:: Written task ::
Resume the text about Israel and nuclear power, carrying it on from its final sentence.

:: Text passage ::
Fact or fission?

Effie Eitam’s nuclear pretensions will go the way of his predecessors’.

For some years, every incoming Minister of Energy/National Infrastructures has fallen into the populist trap laid for him by various advisors and has hurried to announce that he would promote the construction of a nuclear power plant. Every one of those ministers and experts forgot one critical detail Israel has not signed, and for the foreseeable future will not sign, the Treaty on the Non-proliferation of Nuclear Weapons.

For this reason, Israel is totally unable to purchase nuclear power reactors. It’s obvious that Israel can only sign such a convention when Arab and Muslim countries no longer threaten its security, and in all probability, this will not happen for at least another generation.

The matter was well put by former Israel Electric Corporation (IEC) CEO Rafi Peled, who some years ago said, “The decision will in any case be political, and there will probably no nuclear power plant for the next 20 years.”

Nuclear energy has developed worldwide, and is considered the energy of the future, in view of the fact that natural gas reserves are expected to run out in a few decades, while coal is more expensive. The IEC has still not begun exploiting the gas reserves offered by Israeli, Egyptian, and Palestinian Authority suppliers. It is reasonable to assume that these reserves will last for 20 years.

:: Given records ::
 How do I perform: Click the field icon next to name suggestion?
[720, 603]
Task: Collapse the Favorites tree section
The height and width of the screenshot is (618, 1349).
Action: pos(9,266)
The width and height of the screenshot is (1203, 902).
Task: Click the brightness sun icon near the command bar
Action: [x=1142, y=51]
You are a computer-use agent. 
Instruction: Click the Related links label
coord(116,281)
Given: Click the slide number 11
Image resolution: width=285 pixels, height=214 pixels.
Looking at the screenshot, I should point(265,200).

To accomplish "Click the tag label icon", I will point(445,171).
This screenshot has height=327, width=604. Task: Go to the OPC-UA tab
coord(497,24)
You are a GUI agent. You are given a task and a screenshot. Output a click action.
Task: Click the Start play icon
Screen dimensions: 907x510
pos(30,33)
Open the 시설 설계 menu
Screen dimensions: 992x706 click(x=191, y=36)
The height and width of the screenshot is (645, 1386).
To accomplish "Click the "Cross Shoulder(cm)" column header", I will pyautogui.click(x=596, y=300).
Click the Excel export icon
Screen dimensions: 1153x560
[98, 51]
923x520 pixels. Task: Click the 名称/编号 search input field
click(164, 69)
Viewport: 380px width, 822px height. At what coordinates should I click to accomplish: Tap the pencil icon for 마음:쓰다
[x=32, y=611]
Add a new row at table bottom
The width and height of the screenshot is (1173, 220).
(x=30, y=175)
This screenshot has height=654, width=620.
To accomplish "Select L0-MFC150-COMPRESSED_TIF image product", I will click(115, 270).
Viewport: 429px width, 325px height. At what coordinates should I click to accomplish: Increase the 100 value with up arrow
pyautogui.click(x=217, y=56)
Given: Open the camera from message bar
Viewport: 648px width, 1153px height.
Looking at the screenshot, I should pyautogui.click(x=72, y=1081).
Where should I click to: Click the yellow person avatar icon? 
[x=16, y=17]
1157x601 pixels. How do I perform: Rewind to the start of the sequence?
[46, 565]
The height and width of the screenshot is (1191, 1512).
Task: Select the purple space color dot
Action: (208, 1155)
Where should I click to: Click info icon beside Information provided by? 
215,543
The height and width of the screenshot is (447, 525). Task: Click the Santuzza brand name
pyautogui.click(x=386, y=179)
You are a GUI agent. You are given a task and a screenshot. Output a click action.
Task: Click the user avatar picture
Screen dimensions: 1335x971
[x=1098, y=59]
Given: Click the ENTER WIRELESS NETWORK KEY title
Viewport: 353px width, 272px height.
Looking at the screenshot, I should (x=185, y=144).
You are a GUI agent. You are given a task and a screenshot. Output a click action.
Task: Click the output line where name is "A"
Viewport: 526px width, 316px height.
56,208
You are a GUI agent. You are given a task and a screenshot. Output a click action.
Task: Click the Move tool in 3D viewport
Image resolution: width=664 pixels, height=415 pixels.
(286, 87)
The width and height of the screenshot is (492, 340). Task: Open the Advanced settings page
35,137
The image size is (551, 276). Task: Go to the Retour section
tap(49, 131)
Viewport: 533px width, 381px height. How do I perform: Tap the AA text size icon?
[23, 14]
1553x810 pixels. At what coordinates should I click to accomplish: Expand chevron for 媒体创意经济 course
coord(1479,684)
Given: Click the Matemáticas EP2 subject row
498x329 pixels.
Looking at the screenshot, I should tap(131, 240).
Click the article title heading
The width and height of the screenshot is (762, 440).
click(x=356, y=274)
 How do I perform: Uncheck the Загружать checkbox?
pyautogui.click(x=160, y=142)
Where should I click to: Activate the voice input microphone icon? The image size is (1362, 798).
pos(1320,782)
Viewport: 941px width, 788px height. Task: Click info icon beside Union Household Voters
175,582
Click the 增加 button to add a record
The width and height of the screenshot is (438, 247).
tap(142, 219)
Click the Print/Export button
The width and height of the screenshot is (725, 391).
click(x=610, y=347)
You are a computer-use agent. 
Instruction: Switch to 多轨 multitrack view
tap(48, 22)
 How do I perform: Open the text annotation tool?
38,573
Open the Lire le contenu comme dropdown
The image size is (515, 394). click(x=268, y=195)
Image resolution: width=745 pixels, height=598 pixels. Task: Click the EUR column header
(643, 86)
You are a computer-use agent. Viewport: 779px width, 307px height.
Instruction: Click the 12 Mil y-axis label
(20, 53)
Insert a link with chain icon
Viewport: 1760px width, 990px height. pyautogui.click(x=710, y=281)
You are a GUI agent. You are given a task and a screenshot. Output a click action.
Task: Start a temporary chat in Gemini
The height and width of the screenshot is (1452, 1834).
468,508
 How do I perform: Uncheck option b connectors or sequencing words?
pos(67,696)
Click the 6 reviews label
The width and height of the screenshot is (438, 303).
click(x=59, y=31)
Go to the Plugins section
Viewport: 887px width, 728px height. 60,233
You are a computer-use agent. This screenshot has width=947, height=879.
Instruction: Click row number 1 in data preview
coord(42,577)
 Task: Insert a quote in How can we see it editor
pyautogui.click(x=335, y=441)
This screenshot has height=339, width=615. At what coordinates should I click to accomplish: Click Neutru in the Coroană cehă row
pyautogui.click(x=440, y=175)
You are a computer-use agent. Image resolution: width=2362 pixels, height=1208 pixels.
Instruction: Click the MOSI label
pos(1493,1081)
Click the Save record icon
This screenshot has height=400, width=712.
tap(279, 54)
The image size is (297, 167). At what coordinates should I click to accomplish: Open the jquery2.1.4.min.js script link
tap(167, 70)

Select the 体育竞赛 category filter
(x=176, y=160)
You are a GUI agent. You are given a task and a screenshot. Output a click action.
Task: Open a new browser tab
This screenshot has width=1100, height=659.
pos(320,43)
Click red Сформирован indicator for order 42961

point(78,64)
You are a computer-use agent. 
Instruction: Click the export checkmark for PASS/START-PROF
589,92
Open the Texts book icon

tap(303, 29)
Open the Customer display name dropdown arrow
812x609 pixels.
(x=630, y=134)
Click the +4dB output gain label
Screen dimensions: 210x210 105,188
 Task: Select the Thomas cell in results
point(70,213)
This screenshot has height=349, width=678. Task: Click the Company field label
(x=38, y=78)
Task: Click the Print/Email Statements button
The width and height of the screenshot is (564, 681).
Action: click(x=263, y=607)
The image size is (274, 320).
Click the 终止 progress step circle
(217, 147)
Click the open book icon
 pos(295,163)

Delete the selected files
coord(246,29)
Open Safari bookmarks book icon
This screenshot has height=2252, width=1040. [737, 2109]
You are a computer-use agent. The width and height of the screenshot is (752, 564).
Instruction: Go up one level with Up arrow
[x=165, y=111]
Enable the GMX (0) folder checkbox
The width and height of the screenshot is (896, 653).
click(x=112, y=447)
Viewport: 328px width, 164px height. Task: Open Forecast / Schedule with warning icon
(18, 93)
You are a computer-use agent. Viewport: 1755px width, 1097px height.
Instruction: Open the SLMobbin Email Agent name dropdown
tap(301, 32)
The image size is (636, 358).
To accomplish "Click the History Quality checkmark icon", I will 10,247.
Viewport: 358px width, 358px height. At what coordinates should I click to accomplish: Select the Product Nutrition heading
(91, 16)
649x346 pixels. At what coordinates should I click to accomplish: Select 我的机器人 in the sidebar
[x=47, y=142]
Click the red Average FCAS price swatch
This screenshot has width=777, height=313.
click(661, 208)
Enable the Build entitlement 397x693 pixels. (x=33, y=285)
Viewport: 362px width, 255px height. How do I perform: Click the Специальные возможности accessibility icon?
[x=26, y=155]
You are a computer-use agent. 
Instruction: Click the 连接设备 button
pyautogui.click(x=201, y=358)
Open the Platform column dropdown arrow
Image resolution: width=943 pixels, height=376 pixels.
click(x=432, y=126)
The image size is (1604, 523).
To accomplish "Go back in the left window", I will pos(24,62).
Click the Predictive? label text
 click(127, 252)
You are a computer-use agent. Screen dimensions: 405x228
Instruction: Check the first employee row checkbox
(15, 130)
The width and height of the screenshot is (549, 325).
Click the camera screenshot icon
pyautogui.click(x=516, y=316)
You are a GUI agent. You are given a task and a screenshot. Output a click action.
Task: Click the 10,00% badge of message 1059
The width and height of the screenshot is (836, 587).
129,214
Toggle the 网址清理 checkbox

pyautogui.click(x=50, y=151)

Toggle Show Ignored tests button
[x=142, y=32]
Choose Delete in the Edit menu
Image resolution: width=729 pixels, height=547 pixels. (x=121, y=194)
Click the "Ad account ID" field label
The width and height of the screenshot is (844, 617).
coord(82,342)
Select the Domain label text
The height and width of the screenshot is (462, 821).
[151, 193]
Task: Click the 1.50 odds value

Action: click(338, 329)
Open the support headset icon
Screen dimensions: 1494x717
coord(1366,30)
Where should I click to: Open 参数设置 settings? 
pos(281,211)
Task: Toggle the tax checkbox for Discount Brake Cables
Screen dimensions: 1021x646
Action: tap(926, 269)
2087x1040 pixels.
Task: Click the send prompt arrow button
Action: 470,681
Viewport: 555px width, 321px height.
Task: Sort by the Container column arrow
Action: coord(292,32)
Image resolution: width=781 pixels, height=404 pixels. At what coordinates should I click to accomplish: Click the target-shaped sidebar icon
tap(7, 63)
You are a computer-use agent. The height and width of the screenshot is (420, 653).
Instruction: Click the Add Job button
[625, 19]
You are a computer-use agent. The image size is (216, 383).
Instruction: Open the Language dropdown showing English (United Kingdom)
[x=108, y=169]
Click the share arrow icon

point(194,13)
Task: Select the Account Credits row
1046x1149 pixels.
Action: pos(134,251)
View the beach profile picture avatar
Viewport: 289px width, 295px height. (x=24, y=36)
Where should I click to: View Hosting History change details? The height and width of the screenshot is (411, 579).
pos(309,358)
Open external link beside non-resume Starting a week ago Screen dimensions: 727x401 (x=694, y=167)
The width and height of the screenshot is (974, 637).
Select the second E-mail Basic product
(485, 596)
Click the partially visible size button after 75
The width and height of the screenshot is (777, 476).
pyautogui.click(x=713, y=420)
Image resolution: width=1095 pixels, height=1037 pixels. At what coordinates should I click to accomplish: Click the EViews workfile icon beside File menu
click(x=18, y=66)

:: Right answer ::
A year ago, Peled said that the cost of construction a nuclear power plant, double the construction cost of a coal-fired plant, and six times the cost of a natural gas plant, should be taken into account. He noted that opposition by environmental organizations had paralyzed nuclear technology worldwide, and the option could only be reconsidered in the distant future.

Recent international energy conferences delivered a clear message that the world will use less and less nuclear energy, because of both the campaign by the environmental organizations and the additional gas reserves discovered in recent years.

There have been various reports in recent years concerning plans to construct a nuclear power plant in Israel. Immediately after the report, however, all those concerned, including the IEC, hurried to announce that the issue was not really on the agenda.

This can also be anticipated in this case, since nothing has really happened lately to change the situation, except for the appointment of a new minister, who also wants to get into the history books as someone who grandly about the nuclear power plant that would be constructed in the Negev very soon.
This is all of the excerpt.